Richtest du dich auf die Vergangenheit aus, kommen Scham und Schuld auf. Das ist eine gute Gelegenheit, die Last zu erkennen, die du mit dir herumschleppst. Schaust du dir diese Last an, gewinnst du vielleicht Aufschluss darüber, warum du sie herumschleppst. Je mehr du die Last der Vergangenheit erkennst und spürst, desto leichter fällt es dir, sie abzuwerfen. Niemand möchte diesen Sack mit alten Knochen herumschleppen. Er ist einfach viel zu schwer und macht eine Menge Lärm. Wenn du läufst, kann jeder die Schädel darin klappern hören.
Die Vergangenheit mit sich herumzutragen, beschränkt deine Erfahrung des gegenwärtigen Moments. Du kannst nie richtig da sein. Und je mehr du mit den Gedanken abschweifst, desto uneffektiver bist du. Vielleicht bist du nicht einmal in der Lage, einen Fuß vor den anderen zu setzen. Falls das auf dich zutrifft, mach einen Alkoholtest. Vielleicht bist du nicht alkoholtrunken, aber trunken vom Gestern, von der vergangenen Woche oder vom vergangenen Jahr.
Freiheit trifft ein, wenn wir ganz in der Gegenwart dieses Augenblicks sein können. Alles andere ist nur die eine oder andere Form von Knechtschaft.
Hab keine Angst vor der Gegenwart. Sie wird dich nicht verschlingen. Das tut nur die Vergangenheit. Sie ist wie ein gigantischer Alligator, der dich in die Tiefe des Flusses herunterzieht. Die Gegenwart jedoch tut das nicht. In der Gegenwart zu sein ist wie in einem Kanu ohne Paddel auf dem Fluss zu gleiten. Du hast eine wunderbare Aussicht, aber du weißt nicht, wohin die Reise geht.
Jedes Mal, wenn wir in der Gegenwart sind, bietet sich uns die Gelegenheit, dem Universum zu vertrauen. Entweder weiß der Fluss, wohin er fließt, oder er weiß es nicht. Sicher ist: Wir werden es früher oder später herausfinden.
Der Zukunft erlauben, sich zu entfalten
Eines ist sicher: Du weißt nicht, wohin der Fluss führt. Du hast keine blasse Ahnung. Je eher dir das klar wird, desto besser.
Frage dich, wie viele deiner gut geschmiedeten, sorgfältig ausgearbeiteten Pläne funktioniert haben. Bist du ein großer Schöpfer oder vergisst du The Secret immer wieder? Sei mal ehrlich.
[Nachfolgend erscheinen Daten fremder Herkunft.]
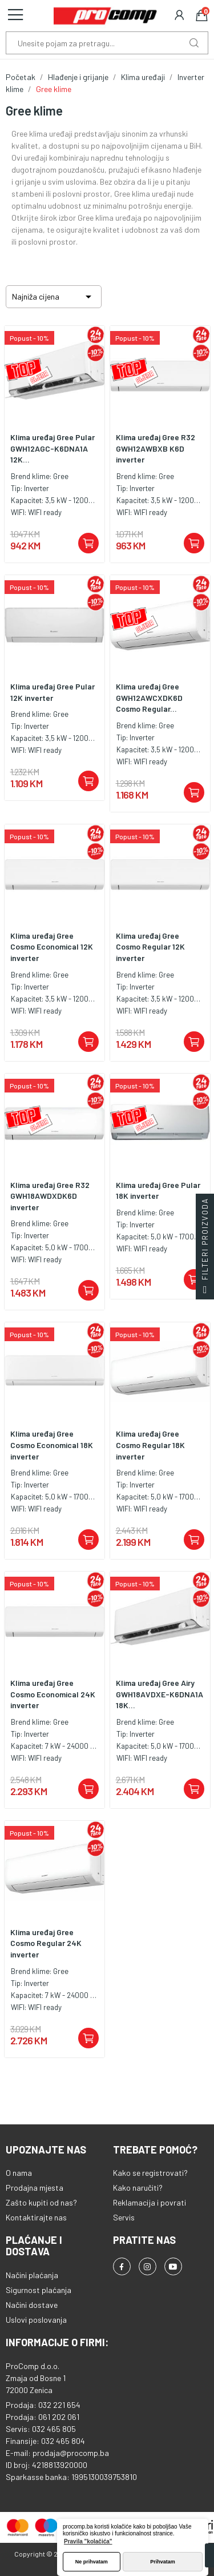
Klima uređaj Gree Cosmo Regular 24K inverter (46, 1943)
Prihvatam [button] (162, 2562)
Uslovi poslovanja (36, 2319)
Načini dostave (32, 2305)
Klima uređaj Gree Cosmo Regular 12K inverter (150, 947)
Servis (124, 2217)
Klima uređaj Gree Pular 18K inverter (158, 1190)
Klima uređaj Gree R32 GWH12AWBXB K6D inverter (155, 448)
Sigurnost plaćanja (38, 2290)
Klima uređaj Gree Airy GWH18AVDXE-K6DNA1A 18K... (159, 1694)
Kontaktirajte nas (36, 2217)
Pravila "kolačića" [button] (88, 2541)
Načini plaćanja (32, 2275)
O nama (19, 2173)
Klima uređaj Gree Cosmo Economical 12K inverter (51, 947)
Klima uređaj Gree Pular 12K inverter (52, 692)
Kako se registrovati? (150, 2173)
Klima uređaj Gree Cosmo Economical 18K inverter (51, 1445)
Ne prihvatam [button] (91, 2562)
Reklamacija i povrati (149, 2202)
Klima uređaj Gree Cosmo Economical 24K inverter (52, 1694)
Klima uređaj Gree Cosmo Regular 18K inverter (150, 1445)
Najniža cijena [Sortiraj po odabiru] (53, 297)
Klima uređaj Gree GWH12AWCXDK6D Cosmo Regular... (149, 697)
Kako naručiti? (138, 2187)
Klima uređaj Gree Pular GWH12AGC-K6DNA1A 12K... (52, 448)
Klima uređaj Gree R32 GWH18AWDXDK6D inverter (50, 1196)
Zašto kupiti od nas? (41, 2202)
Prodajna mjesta (34, 2187)
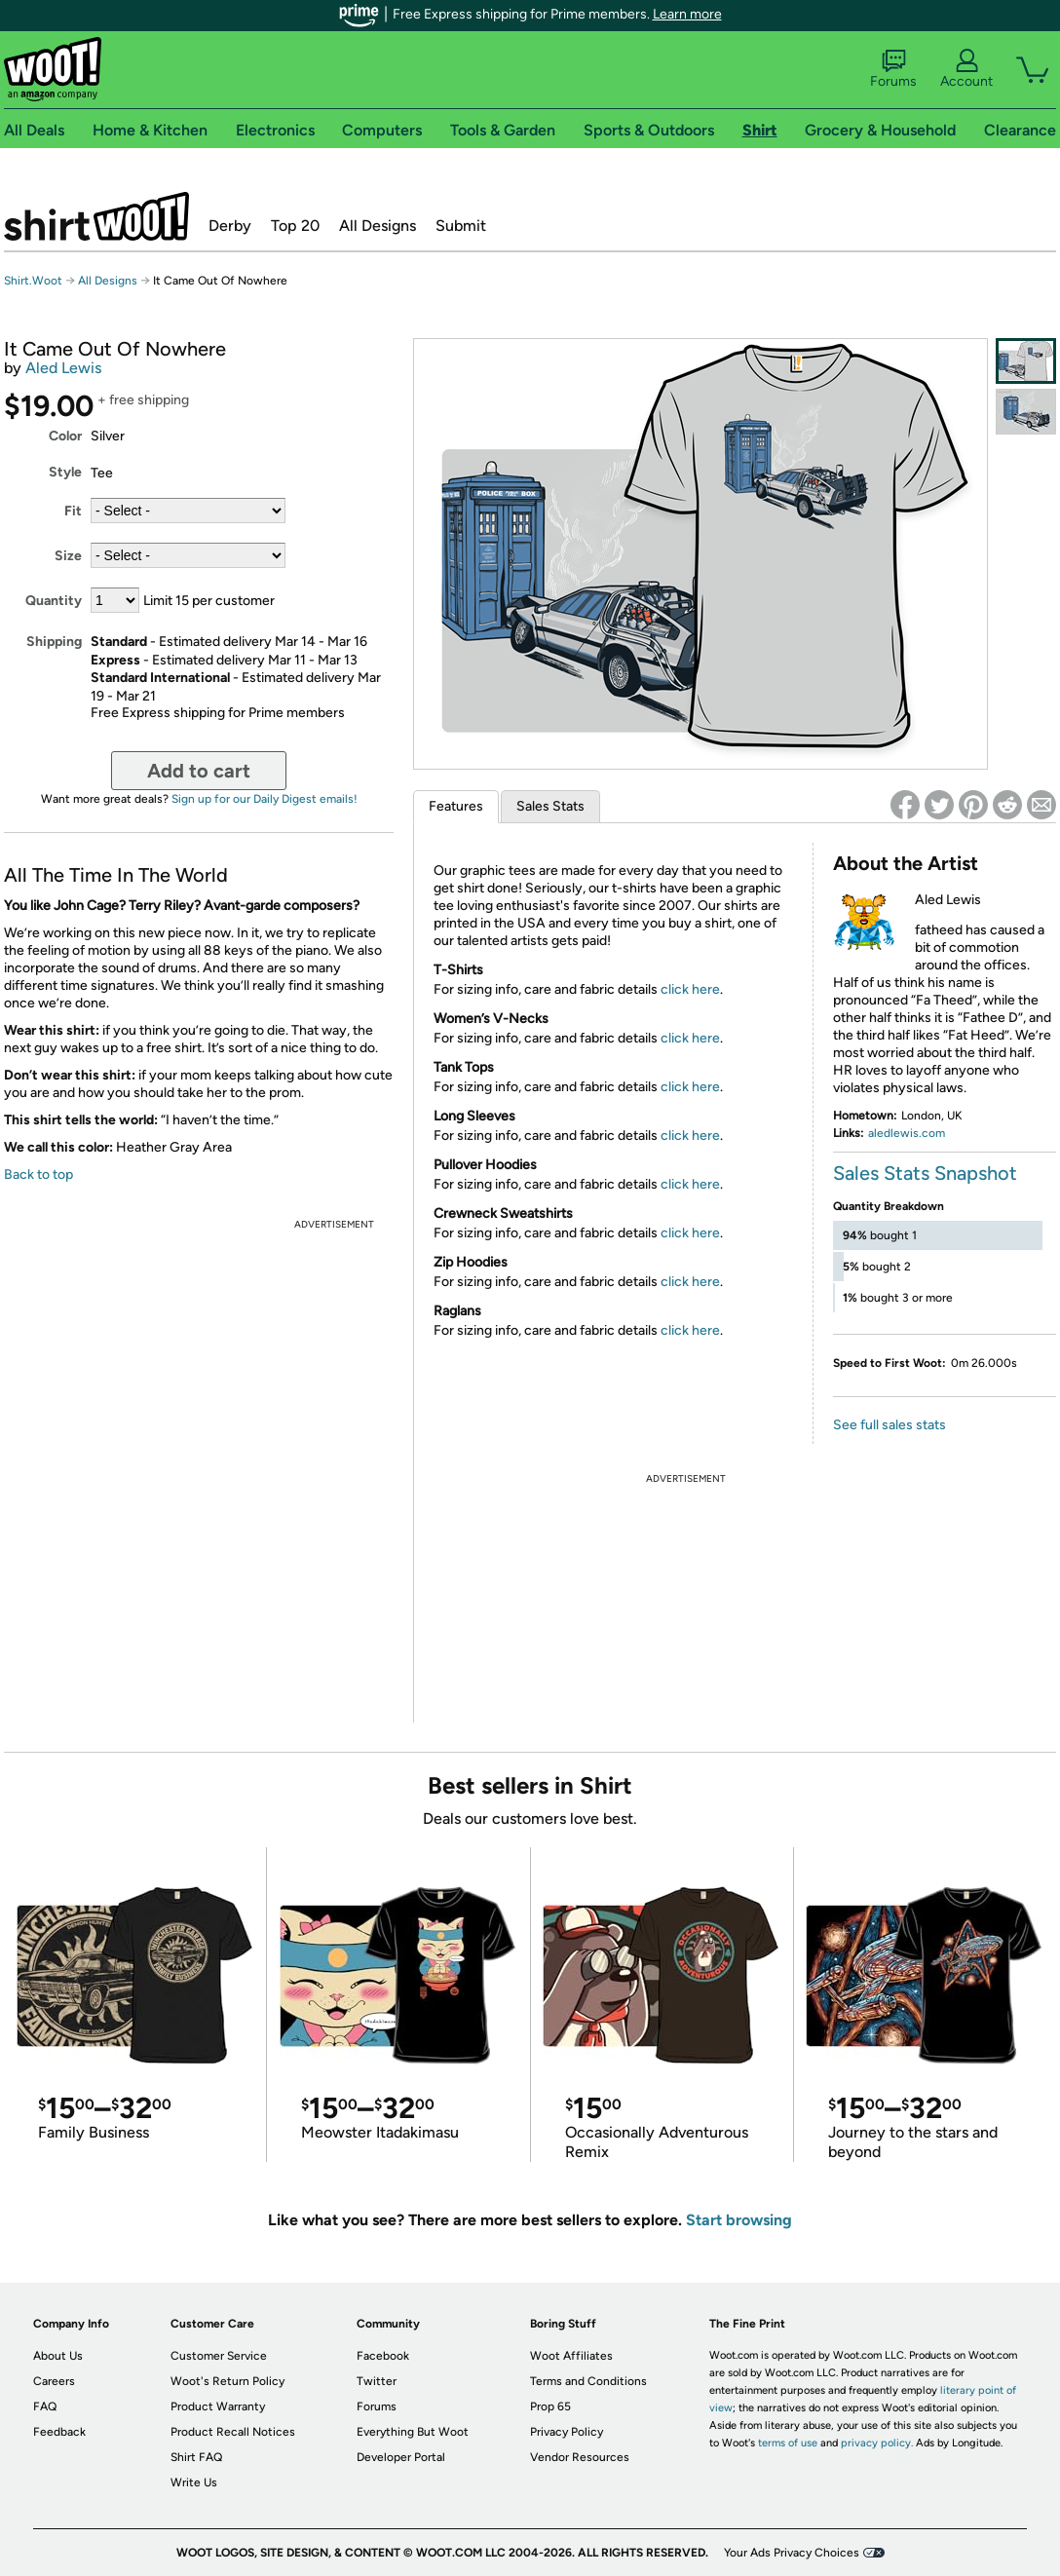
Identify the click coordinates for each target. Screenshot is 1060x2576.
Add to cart (198, 770)
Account (966, 69)
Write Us (193, 2482)
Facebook (383, 2356)
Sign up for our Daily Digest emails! (264, 799)
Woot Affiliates (571, 2356)
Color (65, 436)
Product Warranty (217, 2406)
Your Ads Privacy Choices (791, 2552)
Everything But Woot (413, 2432)
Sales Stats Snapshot (925, 1173)
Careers (54, 2381)
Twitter (377, 2381)
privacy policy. (877, 2443)
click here (690, 989)
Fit (73, 511)
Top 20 (295, 225)
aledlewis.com (906, 1133)
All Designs (377, 225)
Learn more (687, 14)
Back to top (38, 1174)
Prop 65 (550, 2406)
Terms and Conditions (588, 2381)
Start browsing (739, 2220)
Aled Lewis (63, 368)
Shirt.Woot (96, 216)
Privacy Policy (566, 2432)
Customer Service (218, 2356)
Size (68, 556)
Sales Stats (550, 806)
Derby (229, 225)
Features (456, 806)
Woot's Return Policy (227, 2381)
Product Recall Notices (232, 2432)
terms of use (787, 2443)
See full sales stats (889, 1425)
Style (65, 472)
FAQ (45, 2406)
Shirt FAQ (196, 2457)
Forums (893, 69)
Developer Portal (401, 2457)
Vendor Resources (579, 2457)
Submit (460, 225)
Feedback (59, 2432)
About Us (58, 2356)
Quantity (53, 600)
Falls du so bist wie die meisten Menschen, musst du zugeben, dass das Leben sich selten so zeigt, wie du es dir wünschst oder erwartest.
Ich habe Neuigkeiten für dich. Es gibt kein Geheimnis. Alles liegt klar zutage. Du musst nur deine Augen öffnen. Ich sage es dir geradeheraus: Weder du noch ich haben die leiseste Ahnung. Weder du noch ich können unser Leben entwerfen oder kontrollieren. Wenn wir das könnten, wären wir alle Ingenieure anstatt Dichter, Priester oder Tankwarte.
Ein Mensch auf dem spirituellen Weg mag über das Gesetz der Anziehung sprechen; trotzdem hat er keine Ahnung, was in seinem Leben geschehen wird. Sollte er versuchen, dir etwas anderes zu erzählen, so lügt er. Die meisten Menschen erschaffen unbewusst. Selbst diejenigen, die bewusst erschaffen, tun dies nur zeitweise. Das Ergebnis ist immer eine bunte Mischung.
Das erinnert mich an einen Freund, der einen Lamborghini in seiner Auffahrt manifestierte. Leider manifestierte er auch einen zehn Tonnen schweren Elefanten, der sich auf den Wagen setzte, sodass der nicht nur unnütz war, sondern ihn auch noch eine Menge Geld für das Abschleppen und Verschrotten kostete. Vom Elefanten gar nicht erst zu reden. Habe ich erwähnt, dass es ein weißer Elefant war?
In dem Land, in dem das Gesetz der Anziehung regiert, sind die Elefanten immer weiß. Und zwar deshalb, weil sie »spiritueller« sind.
Wie auch immer, ich bin mir sicher, du hast verstanden, worum es geht, auch wenn du anderer Meinung sein solltest als ich. New-Age-Gerede vergeht nicht so leicht. Vielleicht, weil es bislang noch kein Zwölf-Punkte-Programm dafür gibt wie für Alkoholiker.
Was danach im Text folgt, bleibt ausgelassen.